State Environmental Protection Key Laboratory of Environmental Risk Assessment and Control on Chemical Process, School of Resources and Environmental Engineering, East China University of Science and Technology, Shanghai, 200237, PR China.
Research Institute of Wastes and Soil Remediation, Shanghai Academy of Environmental Sciences, Shanghai, 200233, PR China.
Chemosphere. 2018 Oct;208:31-39. doi: 10.1016/j.chemosphere.2018.05.147. Epub 2018 May 25.
In order to gain insights into the chronic effects and mechanisms of hexabromocyclododecane (HBCD), the animal model Caenorhabditis elegans (C. elegans) was chosen for toxicity study. Multiple endpoints, including the physiological (growth and locomotion behaviors), biochemical (reactive oxygen species (ROS) production, lipofuscin accumulation, and cell apoptosis), and molecular (stress-related gene expressions) levels, were tested by chronic exposure for 10 d to low concentrations of HBCD (0.2 nM-200 nM). The results revealed that chronic exposure to HBCD at concentrations more than 20 nM would significantly influence the growth, locomotion behaviors, ROS formation, lipofuscin accumulation, and cell apoptosis of nematodes. Treatment with antioxidants of ascorbate and N-acetyl-l-cysteine (NAC) suppressed the toxicity induced by HBCD. The integrated gene expression profiles showed that the chronic exposure to 200 nM of HBCD significantly increased the expression levels of stress-related genes (e.g., hsp-16.2, hsp-16.48, sod-1, sod-3, and cep-1 genes). Among these genes, the sod-1, sod-3, and cep-1 gene expressions were significantly correlated with HBCD-induced physiological effects by the Pearson correlation test. The mutations of sod-3 and cep-1 induced more severe toxicity compared to wild-type nematodes. Therefore, HBCD exposure induced oxidative stress by ROS accumulation and cell apoptosis, which resulted in HBCD-induced toxicity on nematodes, and sod-3 and cep-1 played important roles in protecting nematodes against HBCD-induced toxicity.

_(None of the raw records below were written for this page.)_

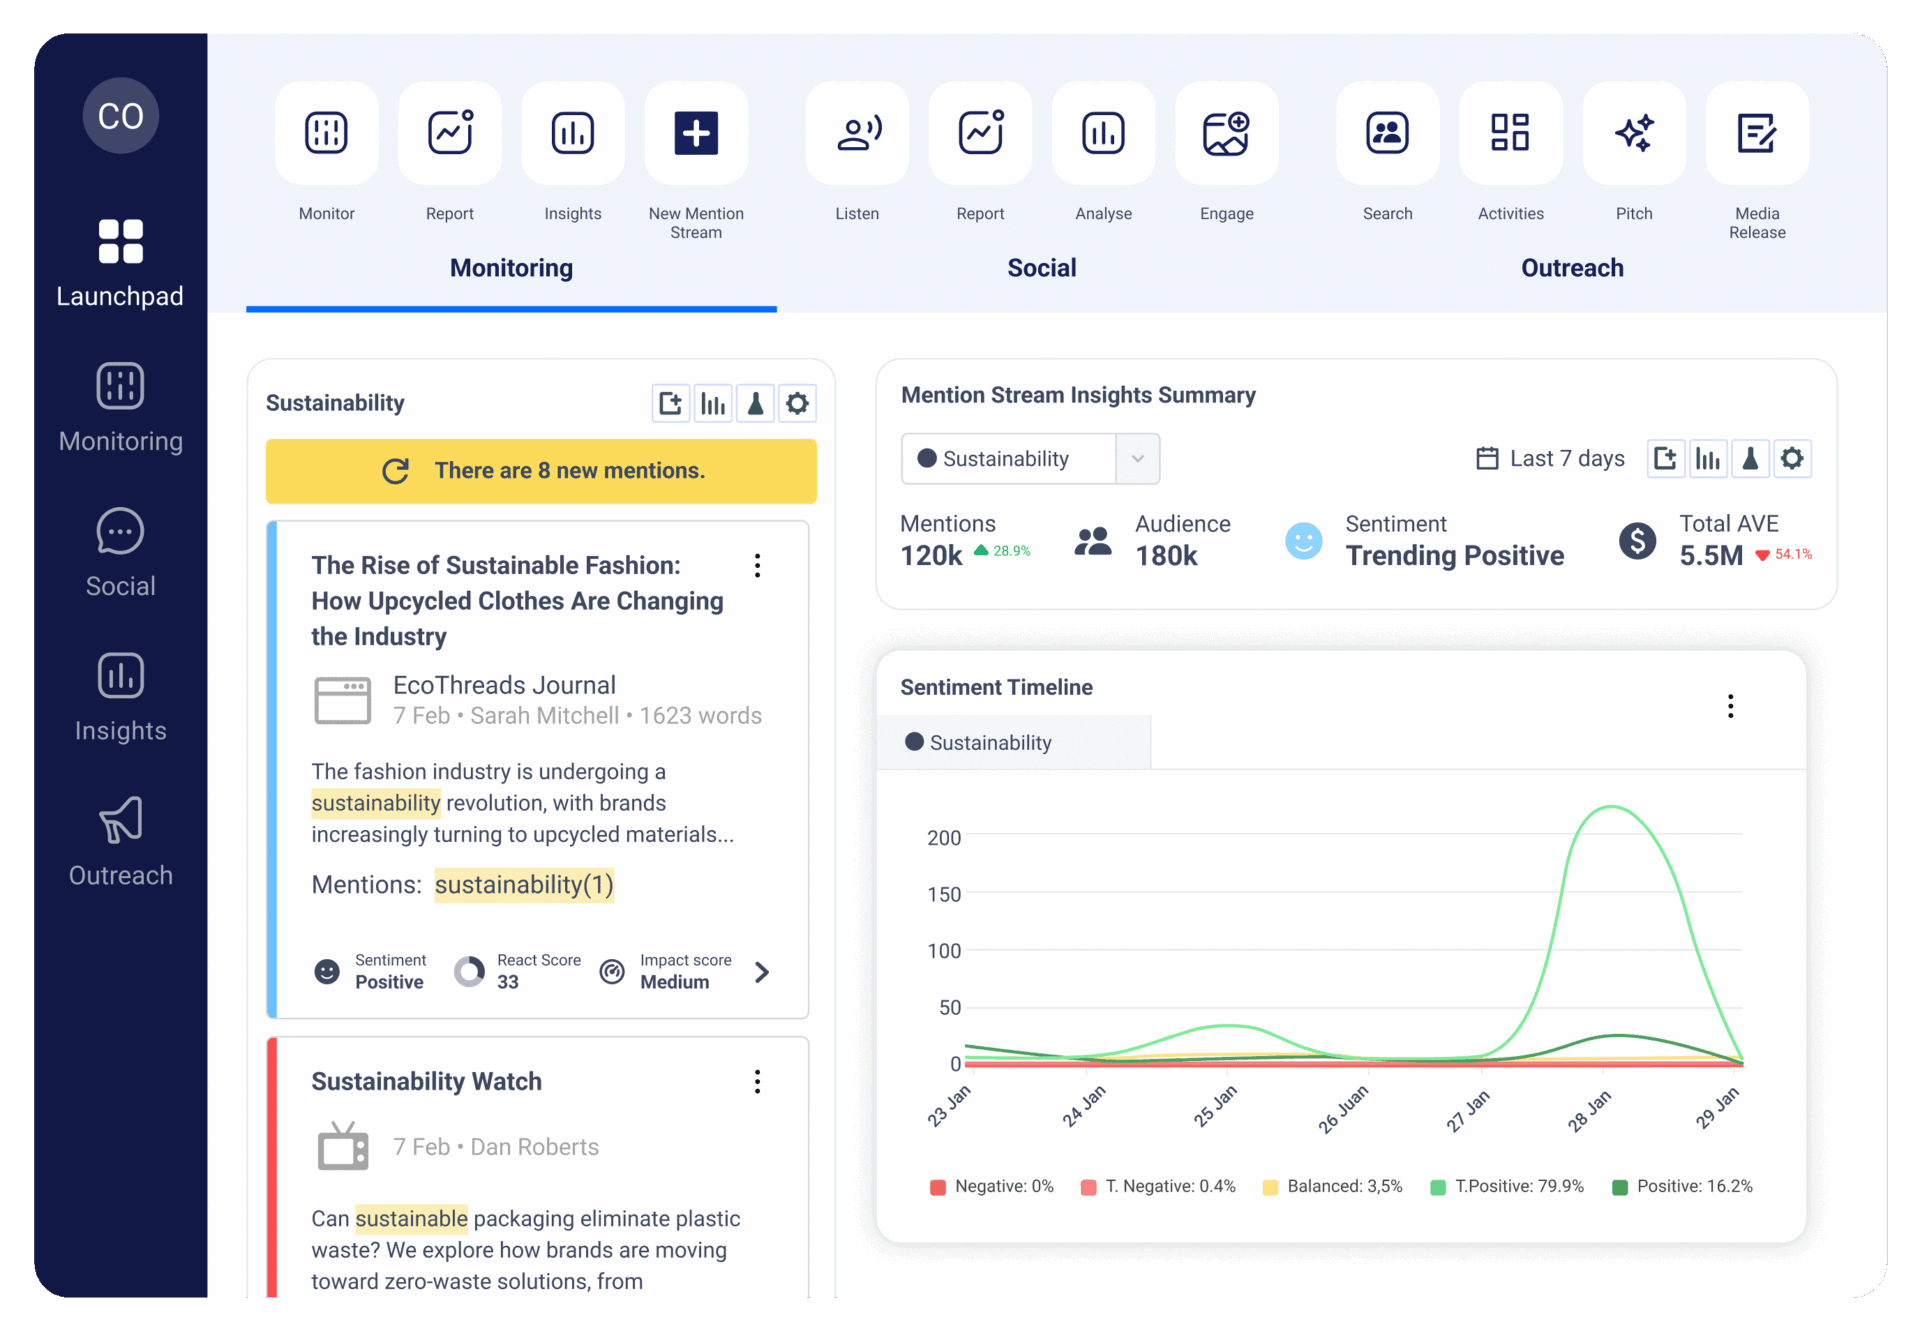Click the CO profile avatar
Screen dimensions: 1920x1331
[120, 115]
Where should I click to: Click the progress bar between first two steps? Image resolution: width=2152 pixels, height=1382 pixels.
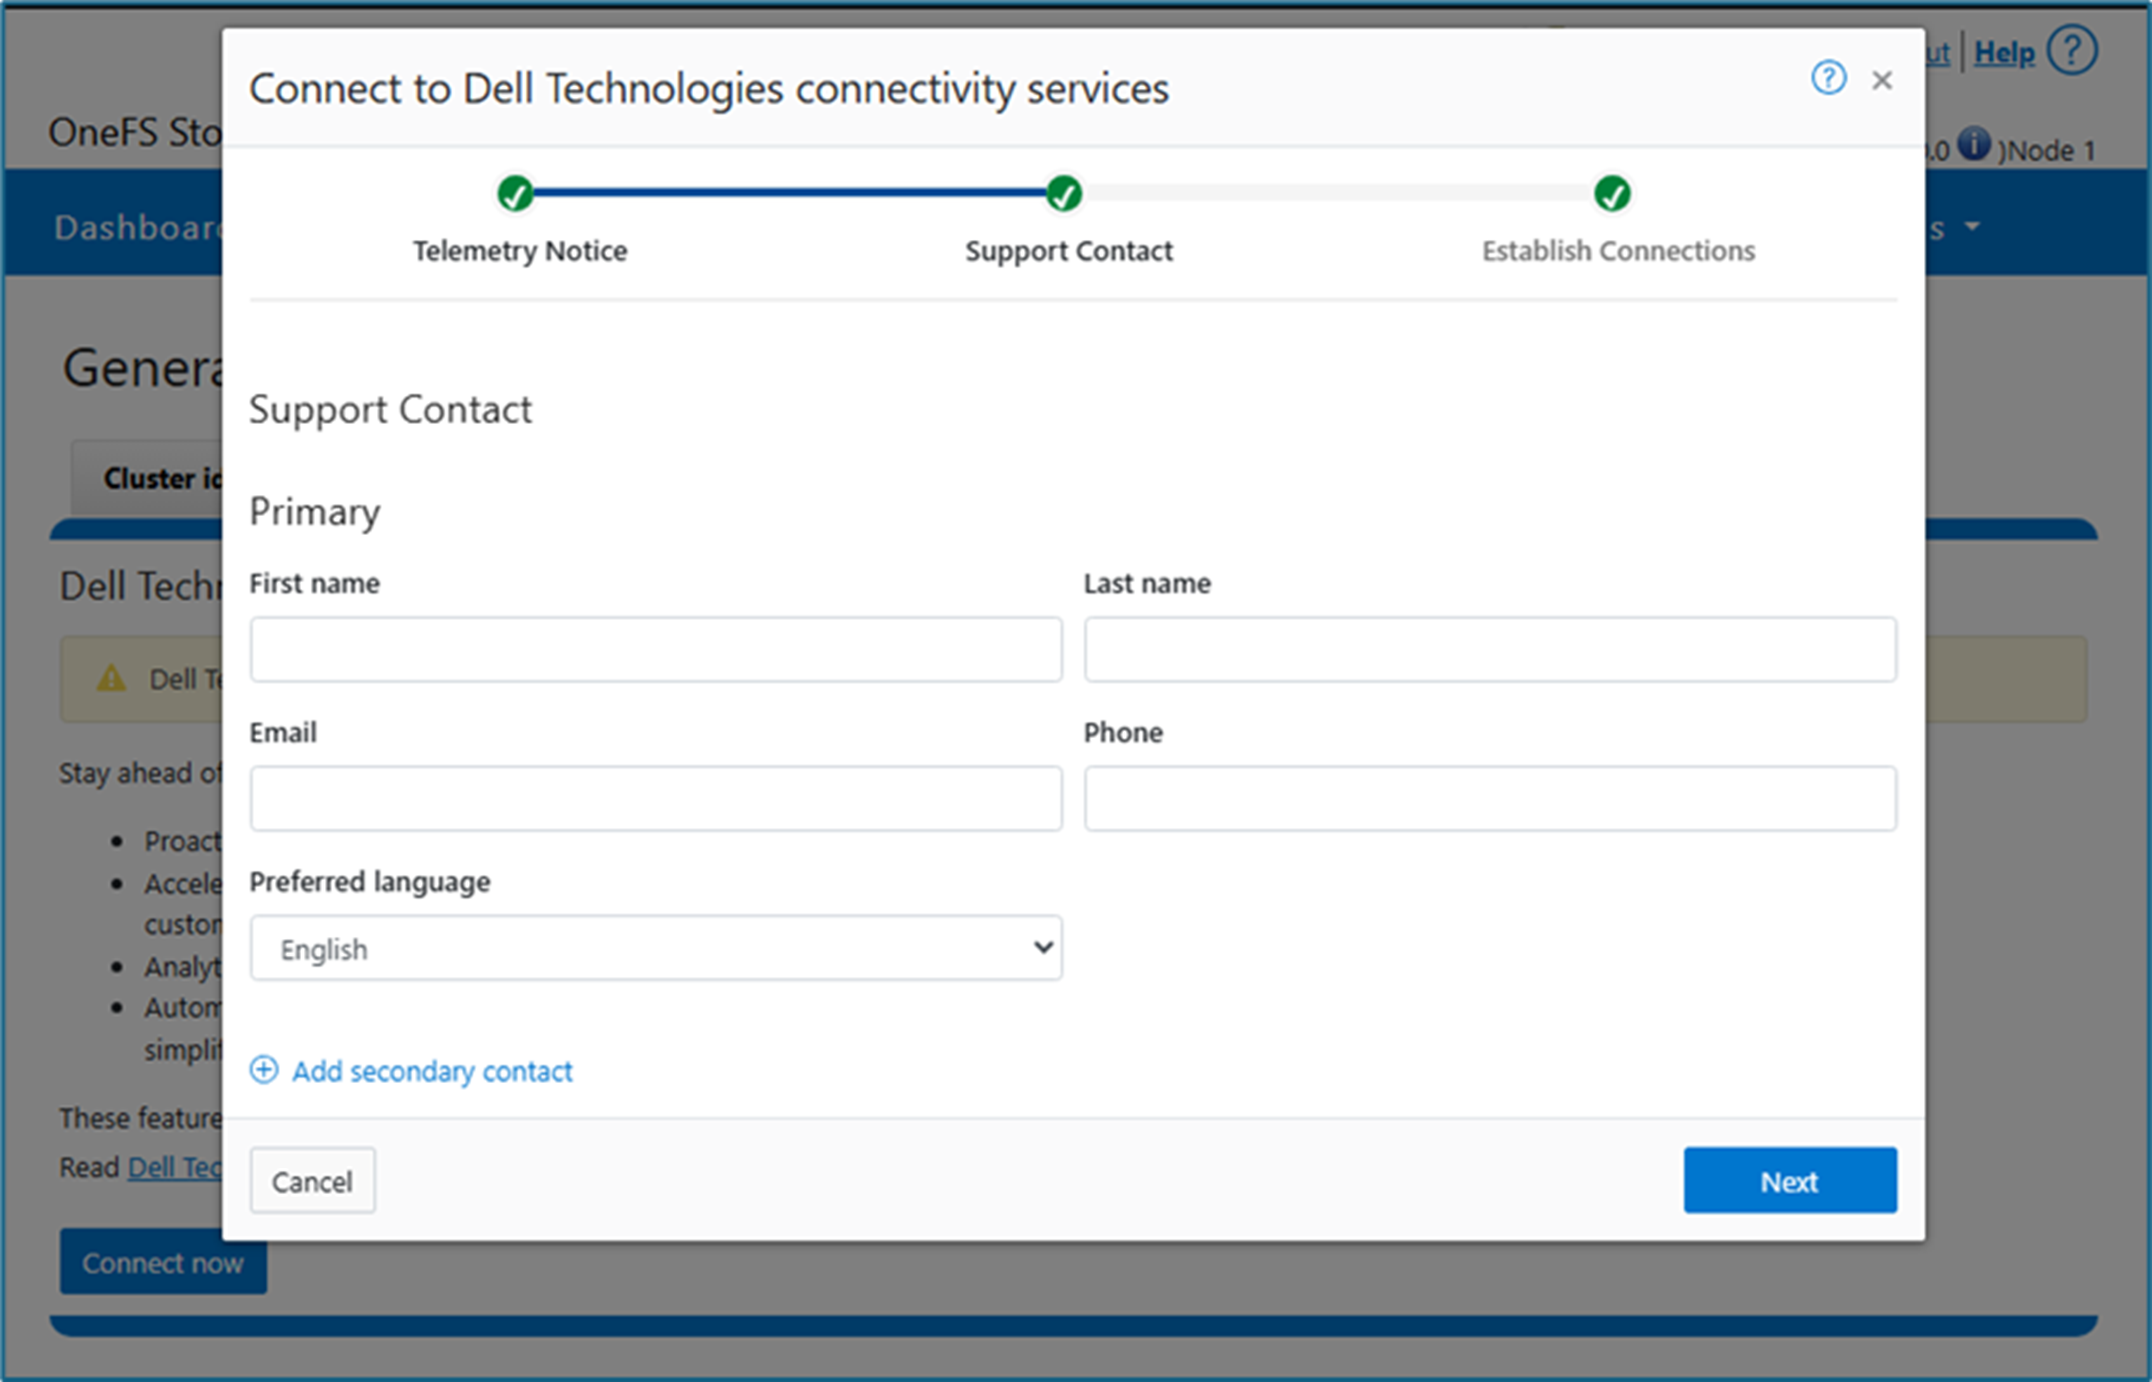tap(790, 192)
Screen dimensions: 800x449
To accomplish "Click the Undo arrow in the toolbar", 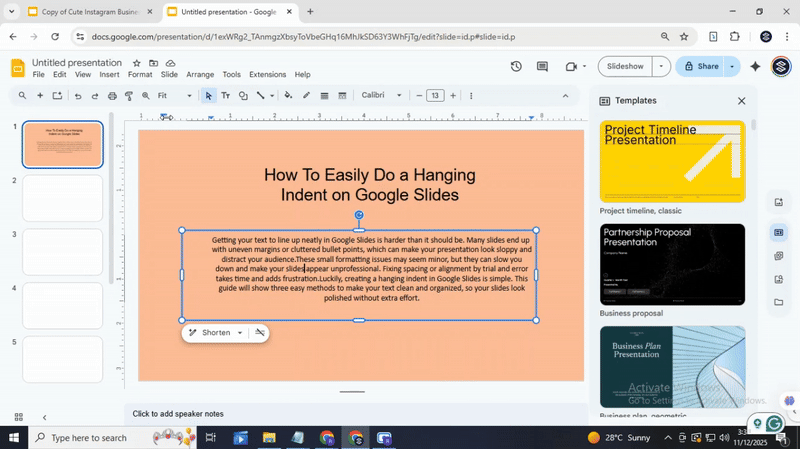I will [78, 96].
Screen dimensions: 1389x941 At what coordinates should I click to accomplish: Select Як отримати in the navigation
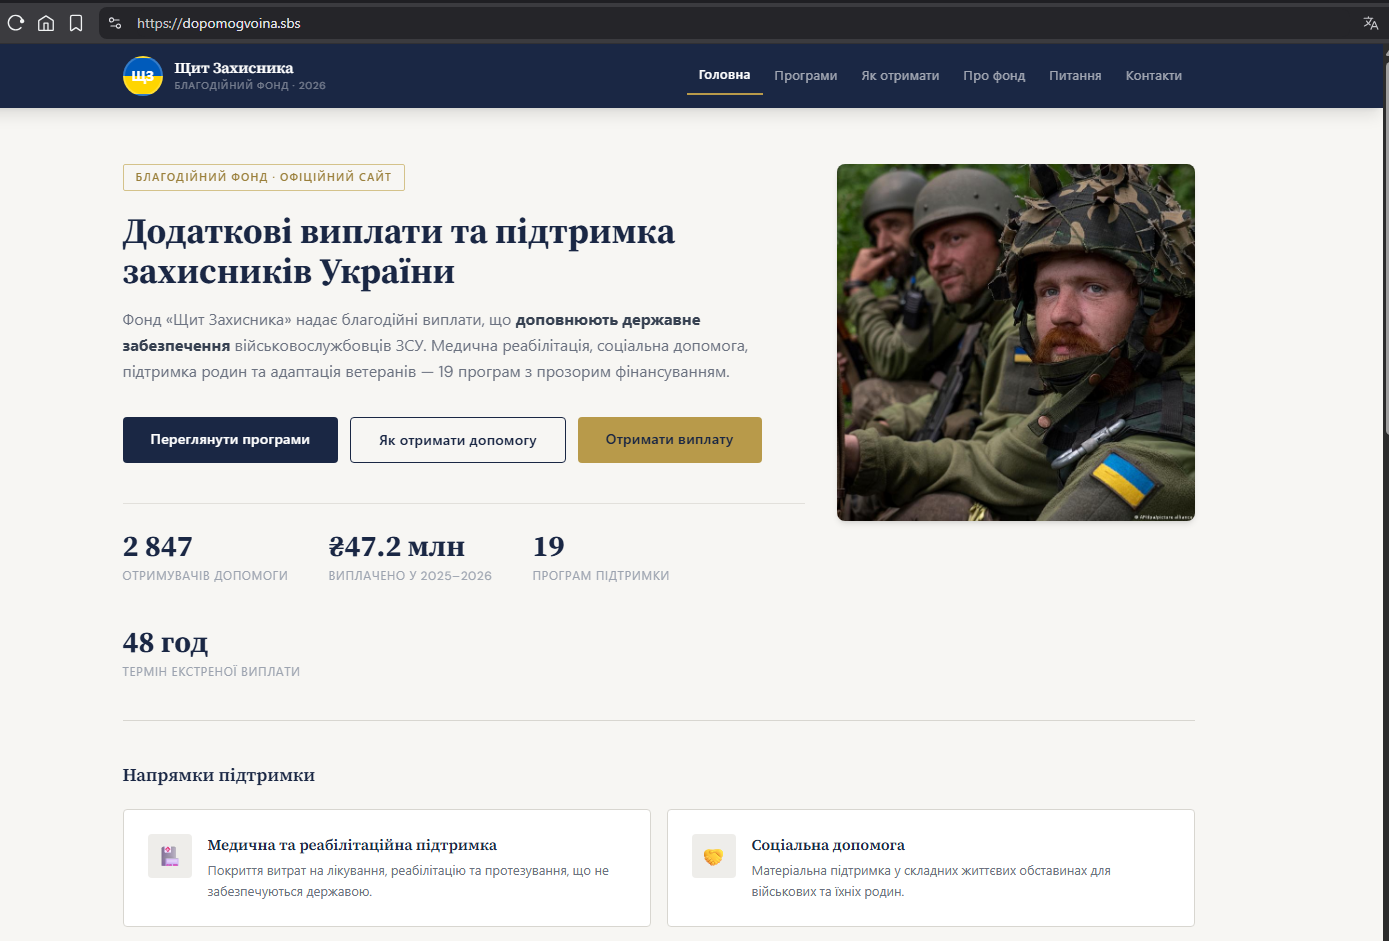(x=899, y=75)
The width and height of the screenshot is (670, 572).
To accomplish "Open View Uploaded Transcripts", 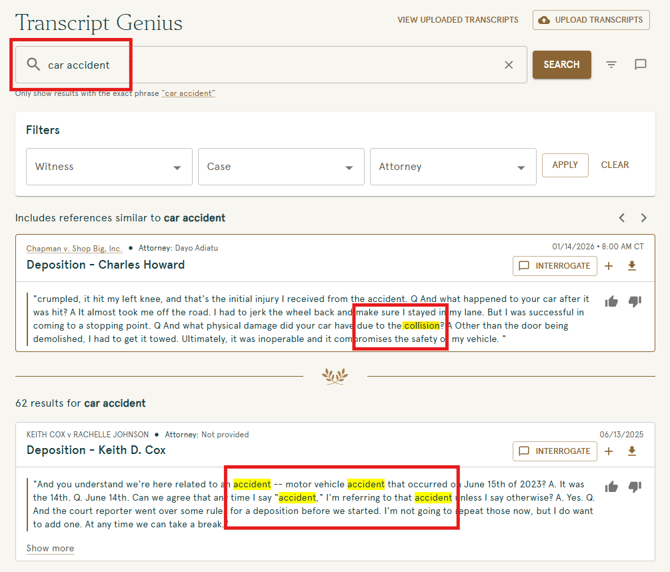I will pyautogui.click(x=457, y=20).
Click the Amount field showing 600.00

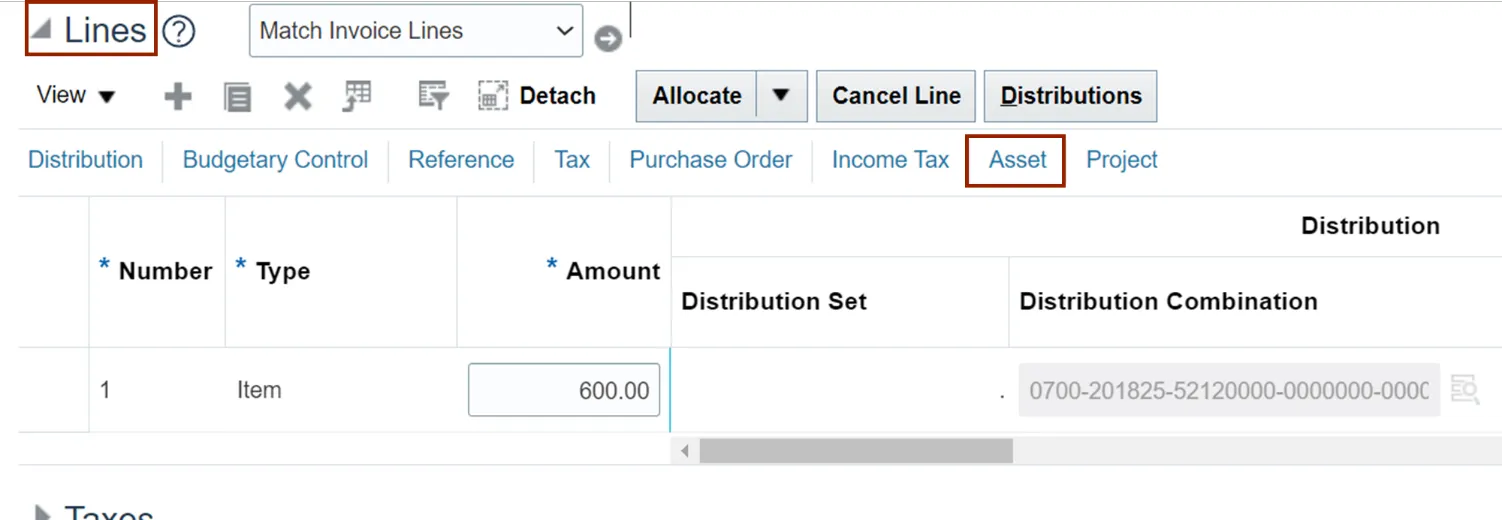(x=564, y=390)
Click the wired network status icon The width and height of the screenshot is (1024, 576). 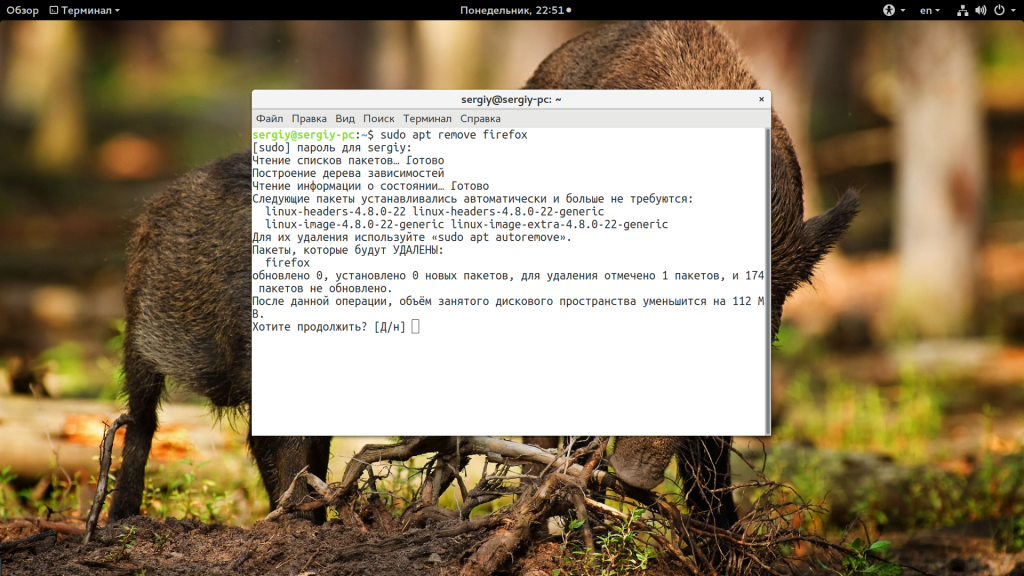click(x=962, y=10)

为了深入了解六溴环十二烷(HBCD)的慢性效应和作用机制,选择动物模型秀丽隐杆线虫(C. elegans)进行毒性研究。通过慢性暴露于低浓度 HBCD(0.2 nM-200 nM)10 d,测试了多个终点,包括生理(生长和运动行为)、生化(活性氧(ROS)产生、脂褐素积累和细胞凋亡)和分子(应激相关基因表达)水平。结果表明,慢性暴露于浓度超过 20 nM 的 HBCD 会显著影响线虫的生长、运动行为、ROS 形成、脂褐素积累和细胞凋亡。抗氧化剂抗坏血酸和 N-乙酰-L-半胱氨酸(NAC)的处理抑制了 HBCD 诱导的毒性。综合基因表达谱显示,慢性暴露于 200 nM 的 HBCD 显著增加了应激相关基因(如 hsp-16.2、hsp-16.48、sod-1、sod-3 和 cep-1 基因)的表达水平。在这些基因中,通过 Pearson 相关性检验,sod-1、sod-3 和 cep-1 基因的表达与 HBCD 诱导的生理效应显著相关。sod-3 和 cep-1 的突变与野生型线虫相比,引起更严重的毒性。因此,HBCD 暴露通过 ROS 积累和细胞凋亡引起氧化应激,导致 HBCD 对线虫产生毒性,sod-3 和 cep-1 在保护线虫免受 HBCD 诱导的毒性方面发挥重要作用。